(Passage Opens)

# Punch Card



## lonitad20 (Mar 18, 2011)

Where do I go to find punch cards with patterns already on them for my SK155. Also, how do I transfer a pattern onto a punch card?
I will hopefully have my SK155 back tog by next week. I fell off a ladder and pulled the tendons and muscles in my back and am laid up right now.


----------



## Elis (Nov 1, 2011)

Email [email protected], who will obviously give you an USA contact, if available. To transfer a pattern you will need a supply of blank cards or a punchcard roll, and a special punch, widely available from general KM suppliers. Google will probably supply a list for you if you don't know one. Once you've got those items the process is obvious, easy and a bit tedious, but you'll likely to be inspired to design some for yourself. Sympathy with your poor back - hope you're soon up and about again.


----------



## euvid (Apr 2, 2011)

I found some on eBay. There is a youtube video on making them yourself. Google the info. onmaking them. i saw somewhere but can't remember where that you can use a 24 St. card and it will read every other row.Not sure about that. Watch videos while you are laid up. Feel better.


----------



## Zach (Feb 25, 2012)

lonitad20 said:


> Where do I go to find punch cards with patterns already on them for my SK155. Also, how do I transfer a pattern onto a punch card?
> I will hopefully have my SK155 back tog by next week. I fell off a ladder and pulled the tendons and muscles in my back and am laid up right now.


Your local Silver Reed dealer can get them for you
To transfer your pattern to a punch card. you need a puncher
That can be purchased through a dealer. or ebay.
sk155 is a 12 st pattern repeat. There are many 12 st repeat patterns available.
But you will probably need to punch the card


----------



## KateWood (Apr 30, 2011)

Hi there, what you're looking for is here

http://www.aboutknittingmachines.com/BrotherFreeManuals.php

Scroll down and check the Chunky Punchcard Manual
they're 12 st patterns.


----------



## laurelk. (Jun 4, 2011)

I have a Singer 155 and find it hard to find 12 patterns for it. I'll watch to see if someone else tells you a source.
Laurelk in S. CA


----------



## laurelk. (Jun 4, 2011)

Meant a 12 stitch pattern and the above Brother chunky patterns are 24 stitch.
Laurelk in S. CA


----------



## euvid (Apr 2, 2011)

I can't do it now, but I will look and see what I have.
My machine came with no patterns, but I found some in a package of miscellaneous puchcards I got from eBay.


----------



## Zach (Feb 25, 2012)

laurelk. said:


> I have a Singer 155 and find it hard to find 12 patterns for it. I'll watch to see if someone else tells you a source.

(Passage Closes)
(Excerpted data Opens)

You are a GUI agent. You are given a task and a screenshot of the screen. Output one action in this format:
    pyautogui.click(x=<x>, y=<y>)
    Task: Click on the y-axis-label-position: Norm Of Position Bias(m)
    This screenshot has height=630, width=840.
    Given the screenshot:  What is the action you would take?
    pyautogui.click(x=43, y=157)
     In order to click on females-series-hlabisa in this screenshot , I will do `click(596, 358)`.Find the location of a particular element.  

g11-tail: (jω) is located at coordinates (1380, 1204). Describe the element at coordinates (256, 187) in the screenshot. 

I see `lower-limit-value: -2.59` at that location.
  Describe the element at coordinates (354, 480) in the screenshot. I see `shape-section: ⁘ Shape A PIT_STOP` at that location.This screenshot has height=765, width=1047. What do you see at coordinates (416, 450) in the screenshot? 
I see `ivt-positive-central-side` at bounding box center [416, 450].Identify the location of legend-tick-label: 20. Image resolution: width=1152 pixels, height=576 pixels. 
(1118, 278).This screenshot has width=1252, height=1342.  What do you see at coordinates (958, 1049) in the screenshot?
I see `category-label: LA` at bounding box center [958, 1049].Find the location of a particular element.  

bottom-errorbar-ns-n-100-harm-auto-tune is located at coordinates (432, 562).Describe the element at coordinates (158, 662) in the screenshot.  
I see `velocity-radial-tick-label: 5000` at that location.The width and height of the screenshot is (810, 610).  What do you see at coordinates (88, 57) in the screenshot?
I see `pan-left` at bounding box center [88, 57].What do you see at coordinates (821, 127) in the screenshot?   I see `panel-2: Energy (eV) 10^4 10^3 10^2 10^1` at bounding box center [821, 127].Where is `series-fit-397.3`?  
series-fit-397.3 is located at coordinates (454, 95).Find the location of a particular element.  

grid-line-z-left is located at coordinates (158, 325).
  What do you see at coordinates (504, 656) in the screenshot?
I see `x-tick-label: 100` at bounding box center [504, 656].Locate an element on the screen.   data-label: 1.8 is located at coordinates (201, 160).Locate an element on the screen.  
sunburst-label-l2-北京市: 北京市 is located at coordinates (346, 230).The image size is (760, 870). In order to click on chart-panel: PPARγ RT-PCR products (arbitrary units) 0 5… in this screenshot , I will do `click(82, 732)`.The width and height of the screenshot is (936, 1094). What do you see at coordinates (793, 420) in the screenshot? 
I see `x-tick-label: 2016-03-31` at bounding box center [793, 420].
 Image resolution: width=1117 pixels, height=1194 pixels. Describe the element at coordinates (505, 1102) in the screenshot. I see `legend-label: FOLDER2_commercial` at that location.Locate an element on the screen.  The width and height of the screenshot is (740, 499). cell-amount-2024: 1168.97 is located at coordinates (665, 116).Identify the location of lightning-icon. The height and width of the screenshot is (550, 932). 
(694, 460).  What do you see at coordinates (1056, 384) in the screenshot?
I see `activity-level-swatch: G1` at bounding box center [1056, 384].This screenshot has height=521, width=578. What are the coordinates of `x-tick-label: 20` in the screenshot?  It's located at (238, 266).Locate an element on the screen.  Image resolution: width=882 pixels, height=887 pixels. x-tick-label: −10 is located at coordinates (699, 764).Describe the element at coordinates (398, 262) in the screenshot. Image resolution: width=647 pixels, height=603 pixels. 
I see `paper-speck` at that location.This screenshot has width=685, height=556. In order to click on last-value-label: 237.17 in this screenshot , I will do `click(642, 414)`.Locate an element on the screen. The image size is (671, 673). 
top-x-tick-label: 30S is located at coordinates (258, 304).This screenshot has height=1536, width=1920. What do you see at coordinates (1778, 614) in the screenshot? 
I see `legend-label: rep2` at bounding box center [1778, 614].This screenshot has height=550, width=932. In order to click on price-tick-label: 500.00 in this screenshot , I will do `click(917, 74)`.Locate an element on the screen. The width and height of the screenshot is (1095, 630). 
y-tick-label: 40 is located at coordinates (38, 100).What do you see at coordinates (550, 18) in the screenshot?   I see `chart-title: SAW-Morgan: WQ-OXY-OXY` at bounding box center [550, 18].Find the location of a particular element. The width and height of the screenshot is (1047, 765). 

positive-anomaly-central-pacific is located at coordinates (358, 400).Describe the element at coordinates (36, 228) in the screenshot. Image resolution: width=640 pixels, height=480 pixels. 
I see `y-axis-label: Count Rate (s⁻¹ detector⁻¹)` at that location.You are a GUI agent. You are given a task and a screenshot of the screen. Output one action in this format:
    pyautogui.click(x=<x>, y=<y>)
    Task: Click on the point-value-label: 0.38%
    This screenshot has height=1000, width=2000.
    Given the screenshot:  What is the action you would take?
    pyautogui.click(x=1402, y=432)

(Excerpted data Closes)

[Task to complete] Copy word for word everything in the punch card thread from "## KateWood (Apr" down to "12 st patterns.". The entries are separate material from the punch card thread.

[Your solution]
## KateWood (Apr 30, 2011)

Hi there, what you're looking for is here

http://www.aboutknittingmachines.com/BrotherFreeManuals.php

Scroll down and check the Chunky Punchcard Manual
they're 12 st patterns.